**Compito 1**: Nel testo su Louis Armstrong, quali sono tutte le figure che, secondo l'autore, plagiarono Armstrong per 40 anni?

**Testo di lettura**:

Ebbene, facendo esame di coscienza, non vi vedo una contraddizione con la mia posizione su Armstrong. Infatti non ironizzo sul suo Genio, indiscutibile, ma anzi sulla... brevità della sua durata. Anche perché l'ex grande Louis durante la lunga decandenza non fu un anonimo ma dignitoso uomo di fila di orchestre mainstream, ma, sul piano strettamente musicale, molto, molto meno.

JAZZ. Il Grande Louis Armstrong in Potato Head Blues (con gli Hot Seven, 1927). In alternativa lo si può ascoltare qui, come ai suoi tempi, da un disco a 78 giri su un giradischi meccanico non amplificato dell'epoca. Si noterà, intanto, la coralità del jazz di quegli anni, che ancora ricorda la banda. Il solismo infatti è molto limitato: a suonare non è un solista o un gruppo di solisti, ma un collettivo. E com'è coeso, elastico e dialogante al suo interno, questo collettivo! Spicca, però, la centralità della tromba di Armstrong, soprattutto nel secondo, inimitabile, assolo, genialmente condotto come un curioso call and response con i break dell'orchestra. In questo come in altri brani con gli Hot Five e Hot Seven, Armstrong ha un fraseggio rapido, potente, fantasioso, essenziale, insieme melodico e profondamente ritmico, che letteralmente conduce e domina l'orchestra. Nulla di tutto ciò si ritroverà nei decenni bui dell'estrema decadenza, quando impietosamente le ragioni del business e del Mito lo costrinsero ancora a calcare le scene. 40 anni dopo (ma sembrano cento), ecco la penosa esibizione al Festival della Canzone di Sanremo del 1968 (Mi va di cantare), dove un qualsiasi cantante e trombettista dilettante di provincia avrebbe fatto molto meglio. Ma all'imbarazzo dei cultori di jazz si rispose con le motivazioni dello "spettacolo", insomma dell'evento. Noi ce ne vergognammo molto, e per anni, anche perché Armstrong vecchio avvalorava la leggenda sottoculturale per cui il jazz non fosse altro che una musica leggera eseguita in modo un po' diverso e con criteri estetici di manica larga (p. es. nel... canto). Queste e altre addirittura peggiori cadute nel Kitsch più commerciale (perché per l'ottuso uomo-massa senza gusto il cattivo gusto "vende") non le perdonammo mai all'ex grande Louis Armstrong, genio solo a 20 anni, e poi plagiato per 40 anni da occhiuti manager, cinici discografici e giornalisti incensatori, magari solo per la necessità di avere comunque il "personaggio".

**Voci estratte**:
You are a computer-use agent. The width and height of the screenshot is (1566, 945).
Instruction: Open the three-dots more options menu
--
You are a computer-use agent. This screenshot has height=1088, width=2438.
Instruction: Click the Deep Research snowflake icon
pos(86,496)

**Compito 2**: Estrai dalle voci ogni riga che contiene la stringa "computer", tenendo conto di maiuscole e minuscole.

**Risposta finale 1**: Occhiuti manager, cinici discografici e giornalisti incensatori.

**Risposta finale 2**:
You are a computer-use agent. The width and height of the screenshot is (1566, 945).
You are a computer-use agent. This screenshot has height=1088, width=2438.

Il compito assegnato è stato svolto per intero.